Бывают собаки, при взгляде на которых можно довольно точно понять, что представляют собой их хозяева, и бывают автомобили, вид которых достаточно ясно отражает личность и характер их владельцев. «Мерседес» Пенчо Гавиры был темный, блестящий, огромный, с трехконечной звездой, угрожающе ощетинившейся на радиаторе и напоминающей прицел носового пулемета. Машина не успела остановиться, как Селестино Перехиль уже стоял на краю тротуара, придерживая открытую дверцу, чтобы шефу было удобнее выйти. Движение напротив «Ла Кампаны» было весьма оживленным, так что смог успел оставить заметный след на вороте розовой – точнее, цвета лососины – рубашке Перехиля, между двубортным пиджаком цвета морской волны и шелковым галстуком, усеянным красными, желтыми и зелеными цветами и горевшим на его груди подобно светофору. Струи выхлопных газов шевелили его редкие прямые волосы, разрушая камуфляжное сооружение, которое он каждое утро воздвигал со всем терпением, тщанием и немалым количеством лака, начиная с пробора над левым ухом.

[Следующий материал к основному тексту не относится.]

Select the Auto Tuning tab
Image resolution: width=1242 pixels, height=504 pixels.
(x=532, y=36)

– Ты еще больше облысел, – намеренно едко заметил Гавира, на ходу скользнув взглядом по испорченной прическе Перехиля. Он знал, что ничто так не задевает его телохранителя и помощника, как высказывания на эту тему, но считал, что периодическое использование шпор идет на благо скотине в его загонах, не давая ей слишком успокоиться. Кроме того, Гавира был человеком крутым, создавшим самого себя, и такого рода упражнения в христианском милосердии вполне соответствовали его натуре.

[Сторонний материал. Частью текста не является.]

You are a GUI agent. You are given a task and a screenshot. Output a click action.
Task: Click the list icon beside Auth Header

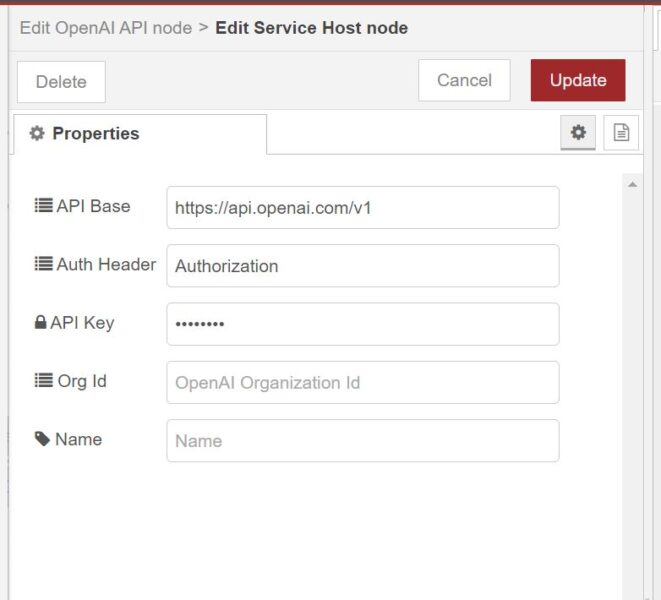point(43,264)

Несмотря на интенсивное движение и смог, день обещал быть прекрасным. Гавира окинул быстрым взглядом то, что окружало его; он стоял на тротуаре, очень прямой, оправляя манжеты рубашки так, чтобы они высовывались из-под рукавов пиджака – ровно настолько, дабы майское солнце смогло поблистать на золотых (двадцать четыре карата) запонках, отягощавших двойные отвороты из бледно-голубого шелка, – творение лучшего портного Севильи. Он выглядел как манекенщик из журнала мужских мод в ожидании фотографа, особенно когда поправил узел галстука и затем провел ладонью той же руки по виску, приглаживая свои густые черные, чуть вьющиеся за ушами волосы, зачесанные назад и блестящие от бриллиантина. Пенчо Гавира был смугл, строен, честолюбив, элегантен, любил побеждать, имел деньги и находился на пути к гораздо большему. Из этих семи определений или ситуаций четырьмя или пятью он был обязан исключительно собственным усилиям, что составляло предмет его гордости и его надежду. А также давало ему все основания для того уверенного, удовлетворенного взгляда, которым он обвел вокруг себя, прежде чем направиться к углу улицы Сьерпес вместе с Перехилем, который следовал за ним по пятам, с опущенной головой и видом раскаявшегося грешника.
Дон Октавио Мачука восседал за своим всегдашним столиком в кондитерской «Ла Кампана», просматривая бумаги, которые подкладывал ему Кановас, его секретарь. Вот уже несколько лет президент банка «Картухано» по утрам предпочитал своему кабинету в Аренале, отделанному дорогим деревом и украшенному картинами, столик и четыре стула на этой террасе, расположенной там, где билось самое сердце города. Здесь он читал «АБЦ», созерцал текущую мимо жизнь и делал свои дела от часа завтрака до часа аперитива, после чего отправлялся обедать в свой любимый ресторан «Каса Роблес». Теперь он почти никогда не появлялся в банке раньше четырех часов дня, так что у его служащих и клиентов, если дело требовало срочного решения, не оставалось иного выхода, кроме как приходить в «Ла Кампану». Это относилось также и к самому Гавире, который, как вице-президент и генеральный директор банка, был вынужден проделывать этот путь почти каждый день.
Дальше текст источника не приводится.